TODO: Create a vector of the full names and the 3-letter codes of the amino acids, then add it to the data.frame.

# build dataframe

## create a vector with the FULL names of all the amino acids
aa.full <- c("alanine", "cysteine", "aspartic acid", "glutamic acid", "phenylalanine", "glycine", "histidine", "isoleucine", "lysine", "leucine", "methionine", "asparagine", "proline", "glutamine", "arginine", "serine", "threonine", "valine", "tryptophan", "tyrosine")
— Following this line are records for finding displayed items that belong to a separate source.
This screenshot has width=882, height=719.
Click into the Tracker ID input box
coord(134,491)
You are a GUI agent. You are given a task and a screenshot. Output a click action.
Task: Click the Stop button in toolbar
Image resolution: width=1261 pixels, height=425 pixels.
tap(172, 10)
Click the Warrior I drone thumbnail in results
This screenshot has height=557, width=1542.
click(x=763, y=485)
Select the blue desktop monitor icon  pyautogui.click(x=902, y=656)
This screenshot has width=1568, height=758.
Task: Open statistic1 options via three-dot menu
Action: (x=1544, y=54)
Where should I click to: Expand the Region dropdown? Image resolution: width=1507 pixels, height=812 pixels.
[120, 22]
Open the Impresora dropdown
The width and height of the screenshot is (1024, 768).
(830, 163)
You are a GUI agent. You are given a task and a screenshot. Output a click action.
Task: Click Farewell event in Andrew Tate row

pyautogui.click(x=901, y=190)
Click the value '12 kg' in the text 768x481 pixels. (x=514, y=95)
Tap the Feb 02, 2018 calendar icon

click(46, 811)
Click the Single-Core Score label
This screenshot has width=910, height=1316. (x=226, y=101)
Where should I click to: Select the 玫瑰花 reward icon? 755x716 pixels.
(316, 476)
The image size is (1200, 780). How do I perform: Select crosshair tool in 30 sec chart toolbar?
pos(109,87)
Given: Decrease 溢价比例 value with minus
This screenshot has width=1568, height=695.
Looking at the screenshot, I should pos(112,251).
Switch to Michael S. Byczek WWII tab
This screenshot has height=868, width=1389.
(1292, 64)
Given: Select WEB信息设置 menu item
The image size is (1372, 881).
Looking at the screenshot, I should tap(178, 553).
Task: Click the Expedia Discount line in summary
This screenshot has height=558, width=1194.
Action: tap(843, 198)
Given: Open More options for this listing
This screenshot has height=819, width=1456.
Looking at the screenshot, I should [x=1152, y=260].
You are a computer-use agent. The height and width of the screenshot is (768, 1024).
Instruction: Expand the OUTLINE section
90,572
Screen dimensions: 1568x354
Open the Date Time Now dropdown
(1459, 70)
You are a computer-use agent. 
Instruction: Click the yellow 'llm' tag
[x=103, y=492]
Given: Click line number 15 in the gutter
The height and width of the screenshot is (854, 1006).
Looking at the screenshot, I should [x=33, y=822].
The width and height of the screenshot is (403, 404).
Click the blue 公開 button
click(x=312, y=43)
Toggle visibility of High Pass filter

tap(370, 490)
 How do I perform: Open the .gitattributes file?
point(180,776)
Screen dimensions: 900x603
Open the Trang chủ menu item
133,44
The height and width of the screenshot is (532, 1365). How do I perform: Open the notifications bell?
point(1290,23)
## create a vector with the 3-letter codes for amino acids
aa.3 <- c("ala", "cys", "asp", "glu", "phe", "gly", "his", "ile", "lys", "leu", "met", "asn", "pro", "gln", "asn", "ser", "thr", "val", "trp", "tyr")

## create dataframe
habk.df <- data.frame(aa.full = aa.full,
                      aa.3 = aa.3,
                      aa.1 = aa.1,
                      Vol = vol, Bulk = bulk, Polarity = pol,
                      pI = isoelec, Hyd.1 = H2Opho.34,
                      Hyd.2 = H2Opho.35, Surface_area = saaH2O,
                      Fract_area = faal.fold)
# name rows - this will help later
# when we do PCA
row.names(habk.df) <- aa.1
# display with pander
pander(habk.df)
Table continues below
  aa.full aa.3 aa.1 Vol Bulk Polarity pI Hyd.1
A alanine ala A 67 11.5 0 6 1.8
C cysteine cys C 86 13.46 1.48 5.07 2.5
D aspartic acid asp D 91 11.68 49.7 2.77 -3.5
E glutamic acid glu E 109 13.57 49.9 3.22 -3.5
F phenylalanine phe F 135 19.8 0.35 5.48 2.8
G glycine gly G 48 3.4 0 5.97 -0.4
H histidine his H 118 13.69 51.6 7.59 -3.2
I isoleucine ile I 124 21.4 0.13 6.02 4.5
K lysine lys K 135 15.71 49.5 9.74 -3.9
L leucine leu L 124 21.4 0.13 5.98 3.8
M methionine met M 124 16.25 1.43 5.74 1.9
N asparagine asn N 96 12.28 3.38 5.41 -3.5
P proline pro P 90 17.43 1.58 6.3 -1.6
Q glutamine gln Q 114 14.45 3.53 5.65 -3.5
R arginine asn R 148 14.28 52 10.76 -4.5
S serine ser S 73 9.47 1.67 5.68 -0.8
T threonine thr T 93 15.77 1.66 6.16 -0.7
V valine val V 105 21.57 0.13 5.96 4.2
W tryptophan trp W 163 21.67 2.1 5.89 -0.9
Y tyrosine tyr Y 141 18.03 1.61 5.66 -1.3
  Hyd.2 Surface_area Fract_area
A 1.6 113 0.74
C 2 140 0.91
D -9.2 151 0.62
E -8.2 183 0.62
F 3.7 218 0.88
G 1 85 0.72
H -3 194 0.78
I 3.1 182 0.88
K -8.8 211 0.52
L 2.8 180 0.85
M 3.4 204 0.85
N -4.8 158 0.63
P -0.2 143 0.64
Q -4.1 189 0.62
R -12.3 241 0.64
S 0.6 122 0.66
T 1.2 146 0.7
V 2.6 160 0.86
W 1.9 259 0.85
Y -0.7 229 0.76

PART 2: DATA DICTIONARY

A data dictionary is a guide to what the code means, what the columns are, what the variables are, etcetera. Metadata is data about data. A good column name is one that is short and concise, while a bad column name is one that is long.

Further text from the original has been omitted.